Fasting mimicking diets also stimulate myelination by promoting oligodendrocyte regeneration. Myelination the process of propagating oligodendrocyte precursor cells to form oligodendrocytes to create new myelin sheaths on demyelinated axons in the central nervous system. Myelination is an important aspect of a healthy central nervous system as the sheaths prevent damage and inflammation in the central nervous system. Multiple sclerosis is known to cause demyelination at a rapid rate, so stimulating myelination could do wonders in reducing the damage MS can do to the central nervous system.

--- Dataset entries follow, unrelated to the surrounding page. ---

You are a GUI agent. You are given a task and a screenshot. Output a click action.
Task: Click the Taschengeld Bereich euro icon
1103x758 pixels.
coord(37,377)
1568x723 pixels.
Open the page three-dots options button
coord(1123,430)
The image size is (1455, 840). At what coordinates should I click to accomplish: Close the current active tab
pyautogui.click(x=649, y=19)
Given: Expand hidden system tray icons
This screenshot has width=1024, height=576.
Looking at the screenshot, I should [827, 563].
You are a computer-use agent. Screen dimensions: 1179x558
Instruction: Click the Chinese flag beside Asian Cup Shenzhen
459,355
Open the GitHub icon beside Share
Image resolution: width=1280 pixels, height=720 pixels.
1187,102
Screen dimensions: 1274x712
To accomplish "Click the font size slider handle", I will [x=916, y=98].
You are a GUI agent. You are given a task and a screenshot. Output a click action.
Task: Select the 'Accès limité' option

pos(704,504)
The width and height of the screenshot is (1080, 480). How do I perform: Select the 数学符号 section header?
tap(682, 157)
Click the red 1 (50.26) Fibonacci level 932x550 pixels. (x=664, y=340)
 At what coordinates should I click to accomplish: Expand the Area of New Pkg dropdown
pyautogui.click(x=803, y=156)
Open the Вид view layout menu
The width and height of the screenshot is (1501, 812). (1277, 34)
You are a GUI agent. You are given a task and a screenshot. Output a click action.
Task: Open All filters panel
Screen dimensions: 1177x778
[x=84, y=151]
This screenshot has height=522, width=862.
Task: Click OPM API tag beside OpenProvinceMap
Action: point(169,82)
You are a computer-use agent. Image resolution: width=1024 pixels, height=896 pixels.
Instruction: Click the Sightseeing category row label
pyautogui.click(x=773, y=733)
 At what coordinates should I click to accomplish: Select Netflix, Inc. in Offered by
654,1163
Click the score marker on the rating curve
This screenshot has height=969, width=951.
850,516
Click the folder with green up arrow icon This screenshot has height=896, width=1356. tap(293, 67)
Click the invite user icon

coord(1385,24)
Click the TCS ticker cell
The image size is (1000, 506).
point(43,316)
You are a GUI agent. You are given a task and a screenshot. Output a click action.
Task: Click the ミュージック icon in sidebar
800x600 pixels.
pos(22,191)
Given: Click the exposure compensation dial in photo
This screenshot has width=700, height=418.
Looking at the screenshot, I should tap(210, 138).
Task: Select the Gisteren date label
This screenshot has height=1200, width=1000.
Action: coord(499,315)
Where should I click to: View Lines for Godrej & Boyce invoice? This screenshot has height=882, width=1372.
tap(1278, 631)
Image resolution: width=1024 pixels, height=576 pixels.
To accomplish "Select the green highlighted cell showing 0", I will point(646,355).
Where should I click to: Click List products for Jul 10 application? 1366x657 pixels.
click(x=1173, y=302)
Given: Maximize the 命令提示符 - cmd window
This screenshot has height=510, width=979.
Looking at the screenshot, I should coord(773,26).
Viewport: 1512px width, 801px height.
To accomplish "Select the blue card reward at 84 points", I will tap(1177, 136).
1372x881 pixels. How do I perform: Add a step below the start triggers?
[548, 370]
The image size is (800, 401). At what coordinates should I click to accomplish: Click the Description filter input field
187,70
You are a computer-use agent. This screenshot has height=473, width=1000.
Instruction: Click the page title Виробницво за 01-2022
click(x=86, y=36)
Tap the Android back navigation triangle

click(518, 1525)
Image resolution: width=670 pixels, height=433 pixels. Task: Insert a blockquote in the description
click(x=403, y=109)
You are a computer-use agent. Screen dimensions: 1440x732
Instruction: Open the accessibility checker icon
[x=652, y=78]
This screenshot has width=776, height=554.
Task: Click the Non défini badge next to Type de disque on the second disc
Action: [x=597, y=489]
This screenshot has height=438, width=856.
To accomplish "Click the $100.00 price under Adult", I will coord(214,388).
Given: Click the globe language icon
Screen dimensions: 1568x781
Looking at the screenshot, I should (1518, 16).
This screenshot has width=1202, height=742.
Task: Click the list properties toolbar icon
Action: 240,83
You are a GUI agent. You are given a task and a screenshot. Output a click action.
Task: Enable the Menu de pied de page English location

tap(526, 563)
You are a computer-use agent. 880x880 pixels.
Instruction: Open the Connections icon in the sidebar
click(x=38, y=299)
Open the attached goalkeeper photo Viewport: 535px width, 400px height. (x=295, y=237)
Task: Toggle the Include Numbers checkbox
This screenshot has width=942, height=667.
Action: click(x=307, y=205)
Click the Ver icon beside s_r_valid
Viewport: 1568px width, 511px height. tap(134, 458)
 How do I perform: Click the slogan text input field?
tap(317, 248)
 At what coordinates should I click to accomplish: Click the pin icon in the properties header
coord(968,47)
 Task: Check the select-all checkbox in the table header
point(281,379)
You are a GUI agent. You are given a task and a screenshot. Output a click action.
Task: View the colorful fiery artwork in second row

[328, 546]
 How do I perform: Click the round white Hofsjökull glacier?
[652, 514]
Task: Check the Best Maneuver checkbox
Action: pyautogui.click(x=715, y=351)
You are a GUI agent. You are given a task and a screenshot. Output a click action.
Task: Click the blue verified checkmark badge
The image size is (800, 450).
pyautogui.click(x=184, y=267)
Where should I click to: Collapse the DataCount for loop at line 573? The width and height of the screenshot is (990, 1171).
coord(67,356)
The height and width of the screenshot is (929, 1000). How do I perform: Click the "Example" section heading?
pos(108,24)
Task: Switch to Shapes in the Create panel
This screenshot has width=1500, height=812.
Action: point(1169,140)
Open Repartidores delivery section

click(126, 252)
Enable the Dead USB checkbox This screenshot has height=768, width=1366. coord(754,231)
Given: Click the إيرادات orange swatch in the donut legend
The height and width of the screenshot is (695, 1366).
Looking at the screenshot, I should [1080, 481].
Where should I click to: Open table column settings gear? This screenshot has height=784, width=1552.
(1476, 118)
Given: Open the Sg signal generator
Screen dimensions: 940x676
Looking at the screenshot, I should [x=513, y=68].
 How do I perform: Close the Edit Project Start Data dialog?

Lastly, researchers conducted a randomized trial to determine if fasting mimicking diets were safe and/or feasible for relapsing-remitting multiple sclerosis patients. The trials showed that there was a high compliance rate in patients who partook in the trials, and that disease severity was reduced for the most part. There were also very few adverse events reported when patient's undertook the diets. There still needs to be more testing done to ensure the diets' safety and efficacy, but based upon these trials the outlook is quite promising.

What Does It All Mean?

Researchers in the first study found that autophagy (the process of eliminating waste in the body's cells) is increased in patients with multiple sclerosis. A different research team found that diets that mimicked fasting (low calorie, low protein, ketogenic etc.) reduced some adverse effects of multiple sclerosis in mice.

Those who read through the information above may wonder how the two studies are at all possibly related. Basically, fasting mimicking diets tend to have the same effects as autophagy (reduction of waste and T cells) which means that autophagy may be beneficial after all. Since these diets tend to have benefits relating to multiple sclerosis, further studies may confirm that autophagy can have the same protective effect. If autophagy is actually protective, these diets could work alongside increased autophagy even more and reduce the symptoms of multiple sclerosis (all without the use of drugs). It also could lead to the introduction of better antibiotics and treatment plans for multiple sclerosis patients in the future. We do have to stress that these studies are all very recent and likely will need more trials before becoming standard treatments. Make sure to talk to your doctor about trying any specific diet or treatment for your own multiple sclerosis.